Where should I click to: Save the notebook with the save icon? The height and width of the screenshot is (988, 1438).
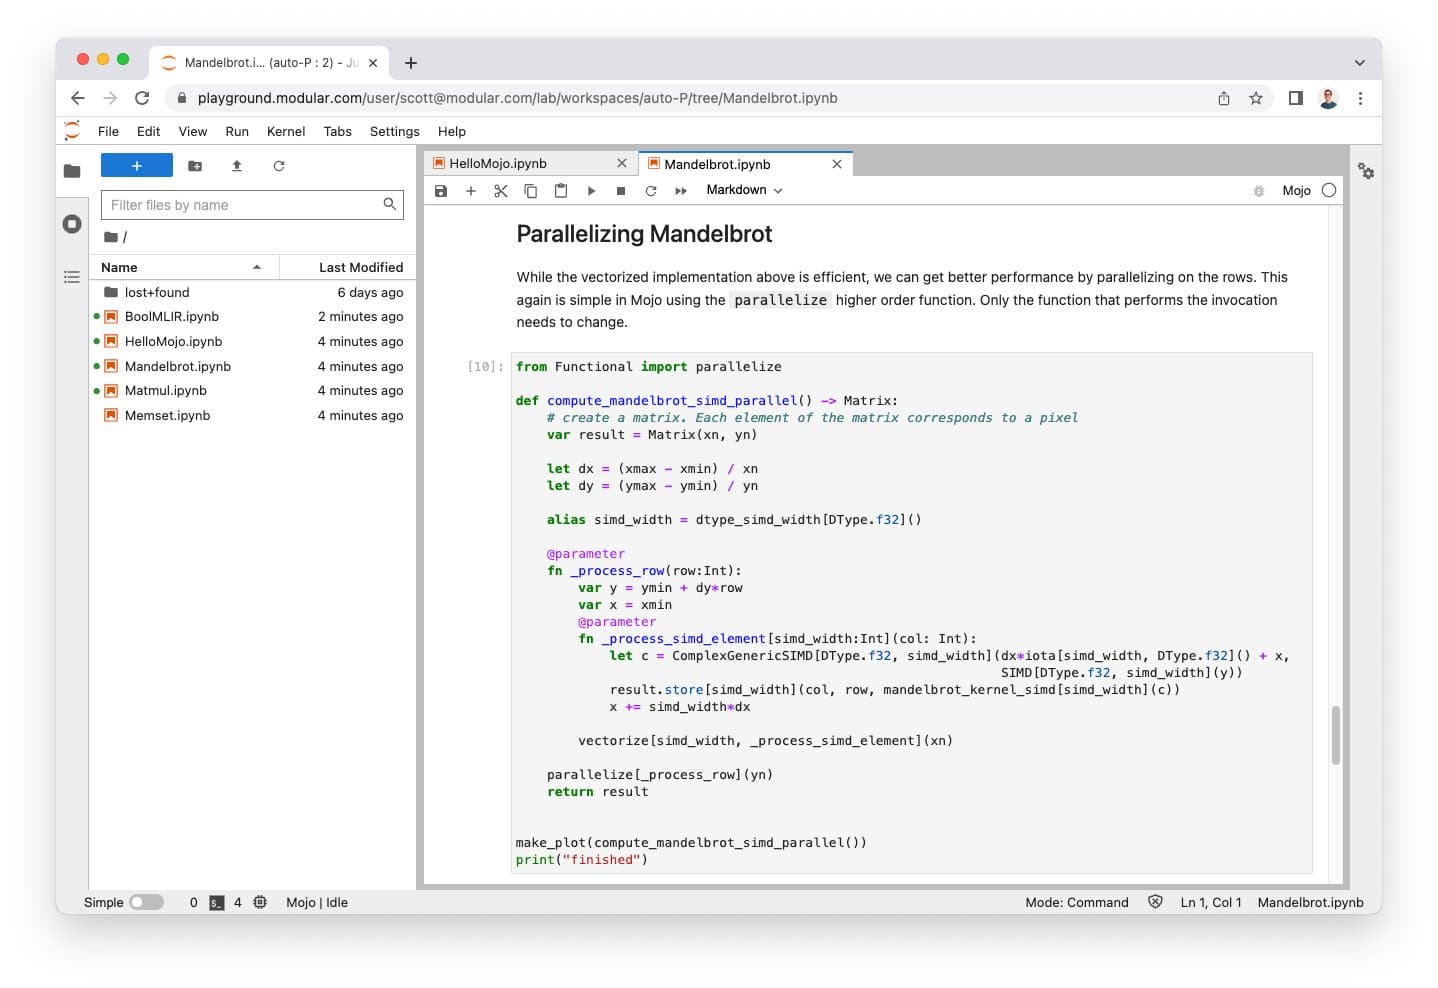(441, 191)
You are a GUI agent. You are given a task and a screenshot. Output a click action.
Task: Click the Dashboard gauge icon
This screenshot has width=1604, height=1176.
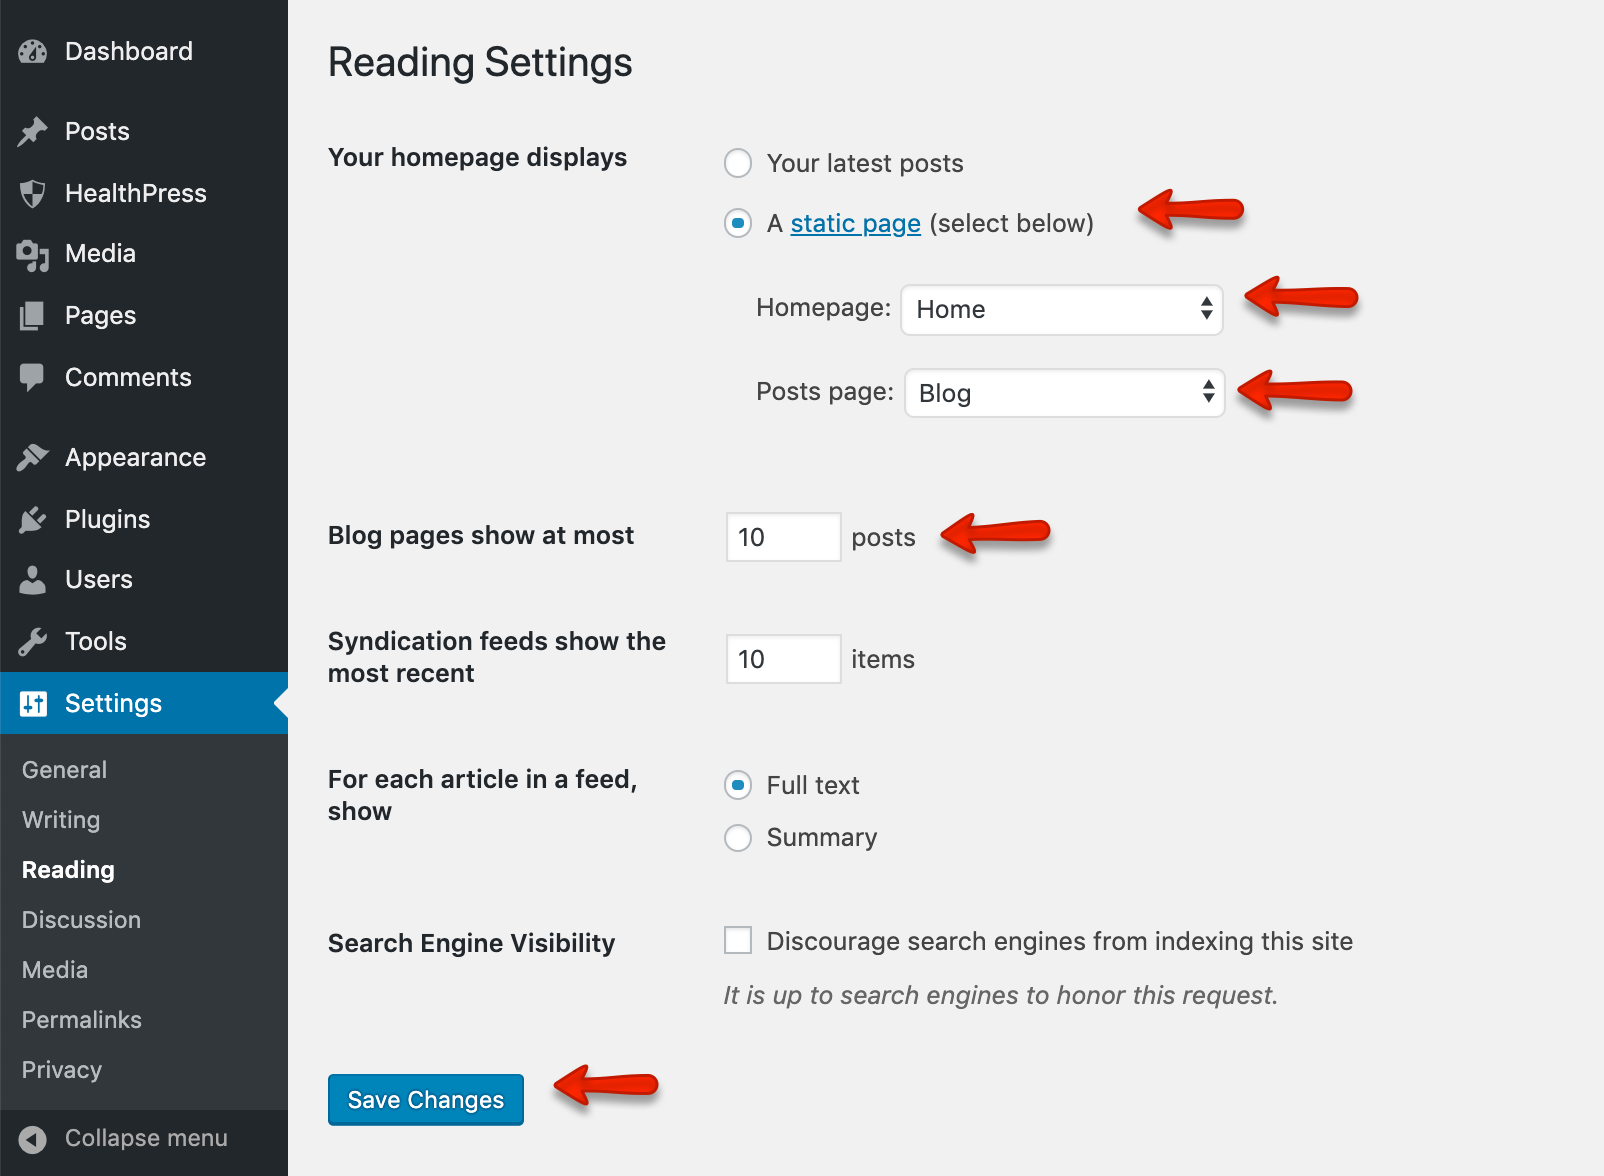33,52
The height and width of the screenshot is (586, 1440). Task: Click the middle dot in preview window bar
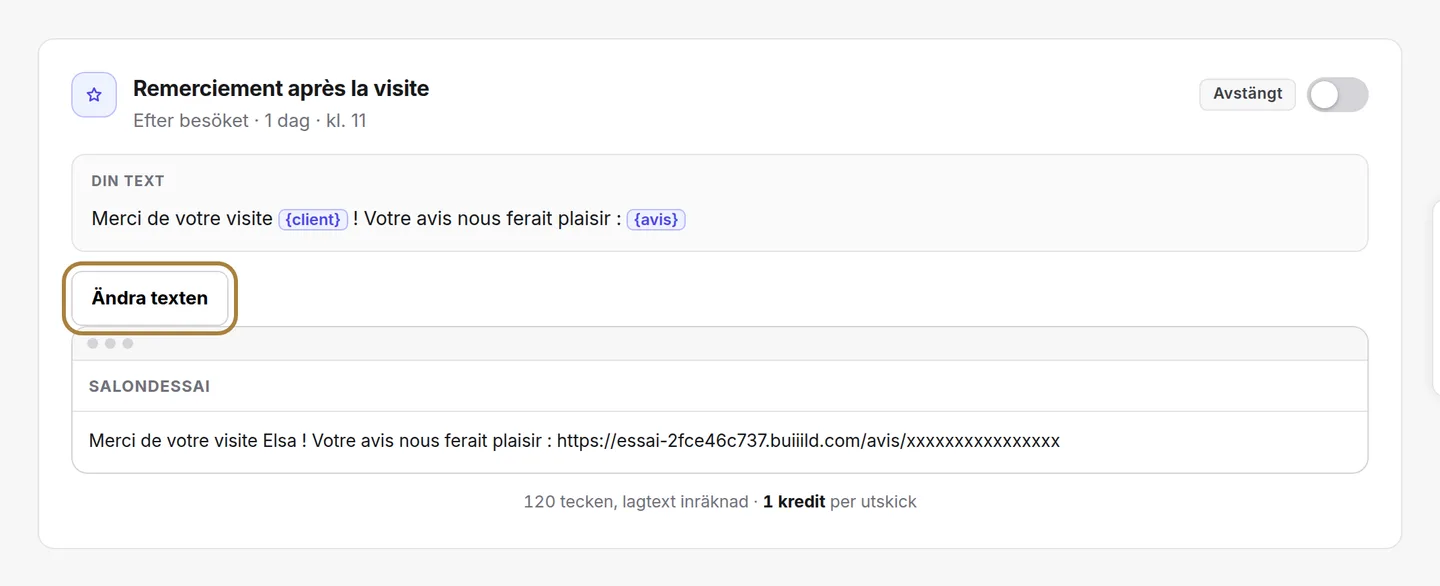pyautogui.click(x=110, y=343)
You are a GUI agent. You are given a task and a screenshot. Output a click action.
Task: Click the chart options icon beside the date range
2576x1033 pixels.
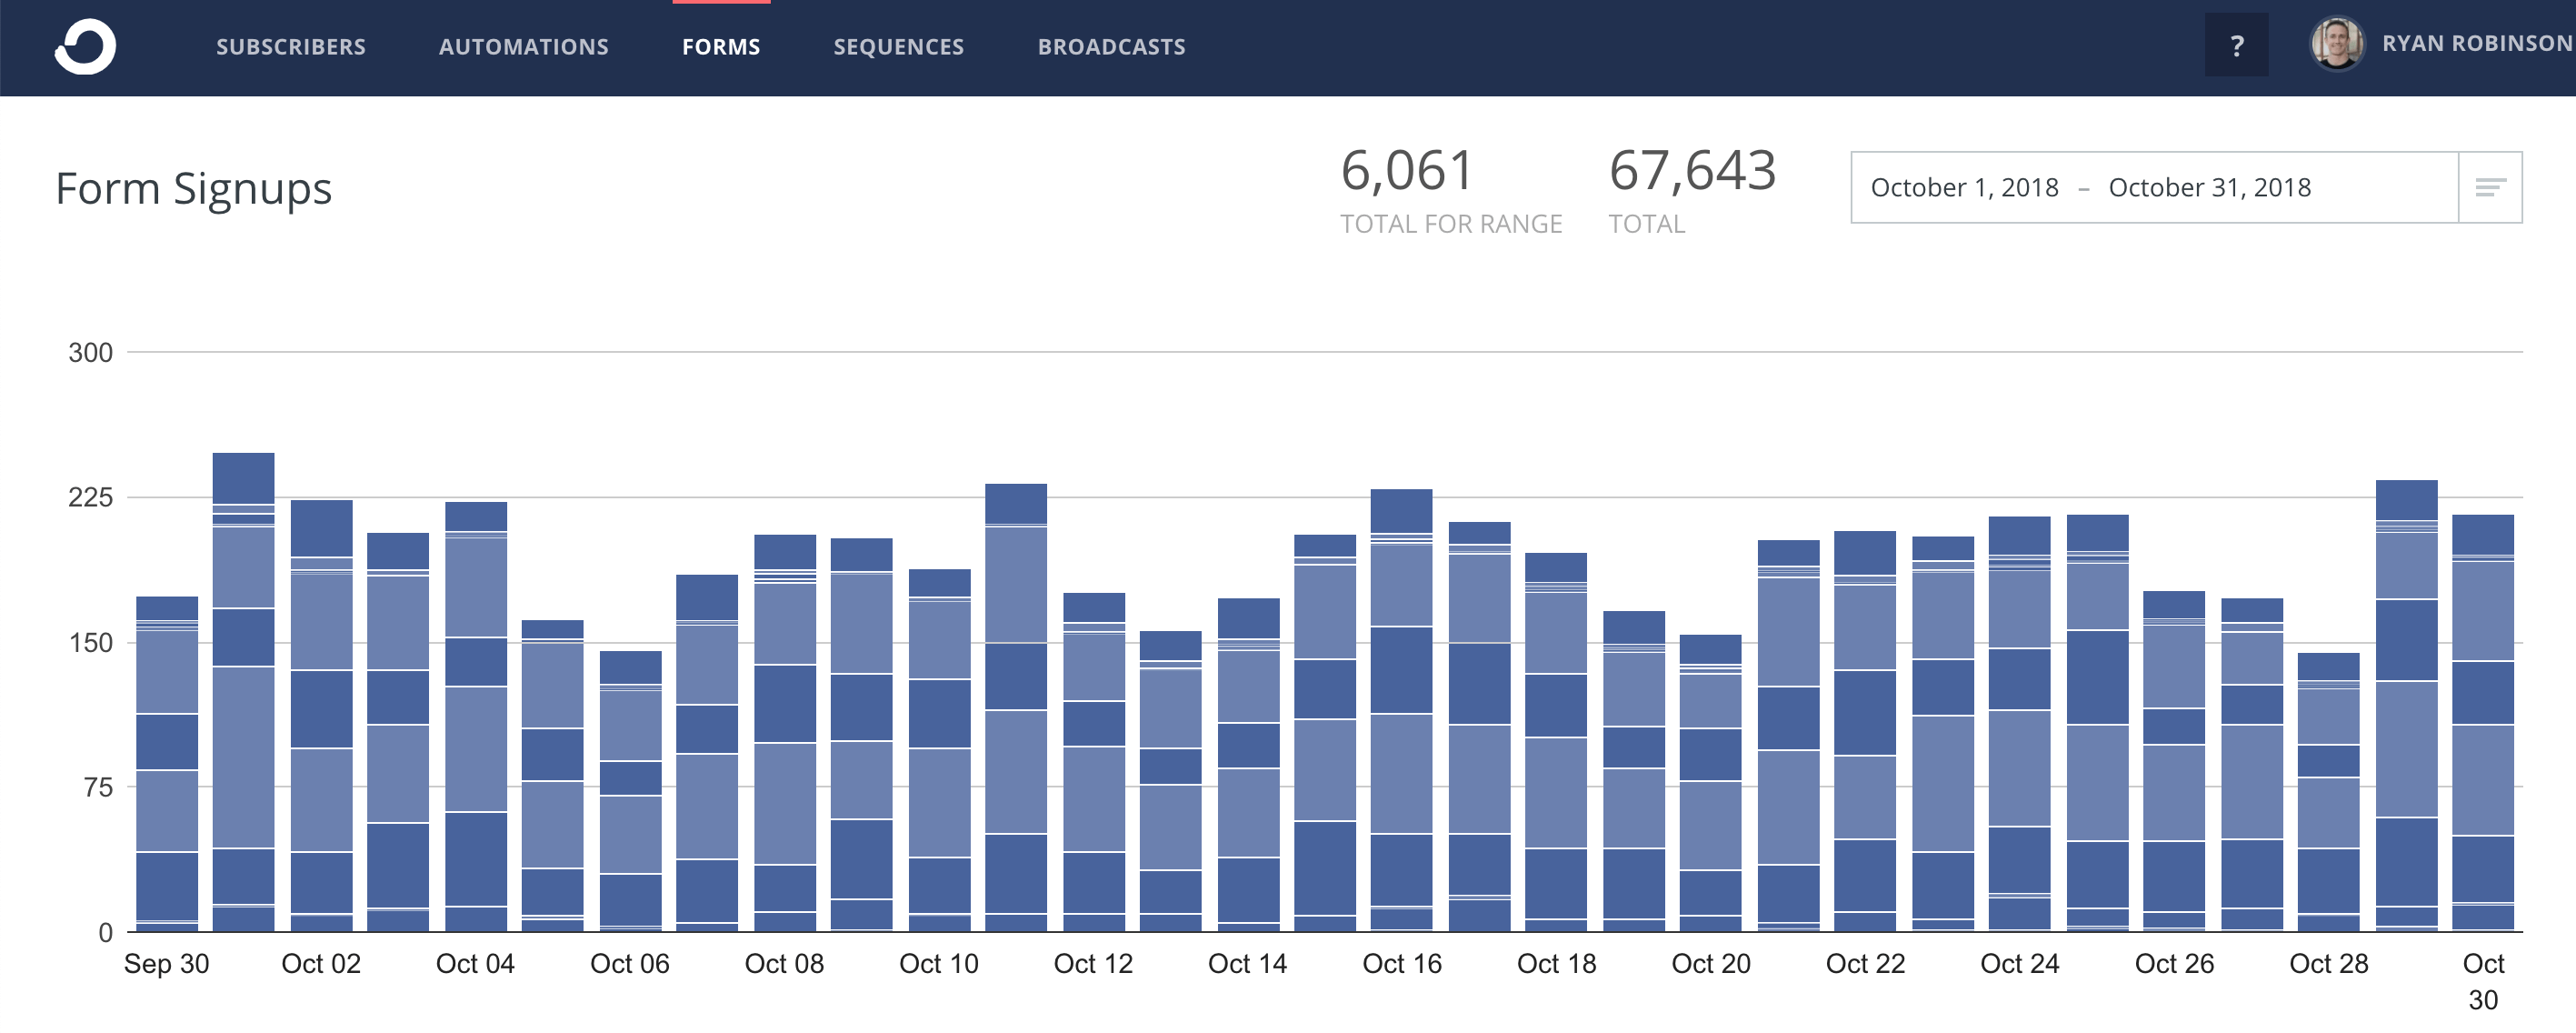click(2490, 186)
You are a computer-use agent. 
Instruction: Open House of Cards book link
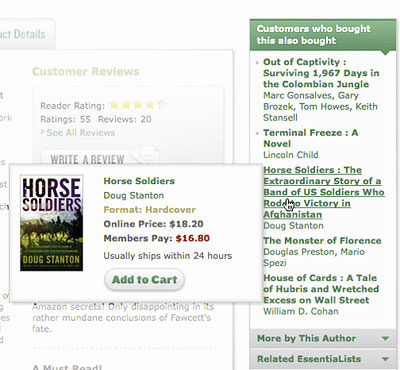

§ Tugas yang Dikerjakan
Saring entri di atas dan salin setiap baris yang memuat kata "width".

§ Jawaban Latihan
Where should I click to: Save the notebook with the save icon? The height and width of the screenshot is (988, 1438).
This screenshot has width=1604, height=1176.
The height and width of the screenshot is (586, 1440). Task: Click the middle dot in preview window bar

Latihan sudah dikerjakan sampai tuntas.